American mathematics educator

Diane Jane Briars (born 1951) is an American mathematics educator, the former president of both the National Council of Supervisors of Mathematics and the National Council of Teachers of Mathematics. She has been an advocate for the Everyday Mathematics, Connected Mathematics, and Common Core State Standards Initiative mathematics education programs.

==Education and career==
Briars majored in mathematics at Northwestern University, graduating in 1973. She has a master's degrees in mathematics and a Ph.D. in mathematics education from Northwestern; the topic of her 1984 doctoral dissertation was Individual Differences in Rule Discovery: An Exploratory Study of the Inductive Reasoning Game Eleusis. She has taught mathematics at the middle school level in Evanston, Illinois, where Northwestern is located. After completing her Ph.D., she was a postdoctoral researcher at Carnegie Mellon University, working there with Jill H. Larkin, and briefly held a position as assistant professor of mathematics education at Northern Illinois University.

She joined Pittsburgh Public Schools in 1986 as head of mathematics education.
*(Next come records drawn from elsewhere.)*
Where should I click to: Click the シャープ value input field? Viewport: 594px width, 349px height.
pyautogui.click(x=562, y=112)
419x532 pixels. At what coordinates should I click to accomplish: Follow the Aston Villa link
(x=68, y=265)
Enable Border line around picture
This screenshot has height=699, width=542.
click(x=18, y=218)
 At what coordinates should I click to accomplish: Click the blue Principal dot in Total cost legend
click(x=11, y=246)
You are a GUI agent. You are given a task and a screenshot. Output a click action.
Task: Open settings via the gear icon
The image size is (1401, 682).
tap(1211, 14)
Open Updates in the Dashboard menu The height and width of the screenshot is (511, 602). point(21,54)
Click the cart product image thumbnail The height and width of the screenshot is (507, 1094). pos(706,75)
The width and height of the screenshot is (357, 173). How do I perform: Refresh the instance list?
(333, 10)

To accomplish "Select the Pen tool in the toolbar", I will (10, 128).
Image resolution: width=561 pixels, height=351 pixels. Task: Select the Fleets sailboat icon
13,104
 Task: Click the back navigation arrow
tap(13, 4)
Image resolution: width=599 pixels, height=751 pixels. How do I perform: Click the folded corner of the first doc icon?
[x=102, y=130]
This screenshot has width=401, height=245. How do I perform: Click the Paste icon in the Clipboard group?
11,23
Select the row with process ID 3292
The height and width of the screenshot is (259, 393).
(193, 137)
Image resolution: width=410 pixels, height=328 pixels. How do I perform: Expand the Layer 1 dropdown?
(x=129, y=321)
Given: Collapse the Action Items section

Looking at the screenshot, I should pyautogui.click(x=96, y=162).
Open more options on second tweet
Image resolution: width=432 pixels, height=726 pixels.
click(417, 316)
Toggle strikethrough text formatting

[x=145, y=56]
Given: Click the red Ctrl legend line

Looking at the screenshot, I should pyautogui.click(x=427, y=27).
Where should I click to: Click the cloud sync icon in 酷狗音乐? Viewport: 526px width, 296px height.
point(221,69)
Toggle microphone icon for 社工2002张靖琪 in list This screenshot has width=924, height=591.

At Pittsburgh, she instituted the Everyday Mathematics program for elementary-school mathematics and the Connected Mathematics program for middle-school mathematics. Her state teaching certifications were brought into question in 2005, as part of a political battle with the school board over the continuation of these two programs, and she was placed on leave from her position in 2006.

She stepped down to become a consultant and mathematics education developer, and to co-direct the Algebra Intensification Project of the University of Illinois at Chicago and University of Texas at Austin. She served as president of the National Council of Supervisors of Mathematics from 2009 to 2011, and of the National Council of Teachers of Mathematics from 2014 to 2016. As NCTM president, she advocated for the Common Core State Standards Initiative and used her platform to debunk what she has described as widely-spread falsehoods about the initiative.

==Book==
Briars is a coauthor of What Principals Need to Know about Teaching and Learning Mathematics (Solution Tree Press, 2012) and of a teacher guide to the mathematics components of the Common Core State Standards Initiative, Common Core Mathematics in a PLC at Work, Grades 6-8 (Solution Tree Press, 2013).

==Recognition==
In 2009 the Pennsylvania Council of Supervisors of Mathematics gave Briars their Outstanding Contributions to Mathematics Supervision award. In 2018 the National Council of Supervisors of Mathematics gave her their Ross Taylor/Glenn Gilbert National Leadership Award.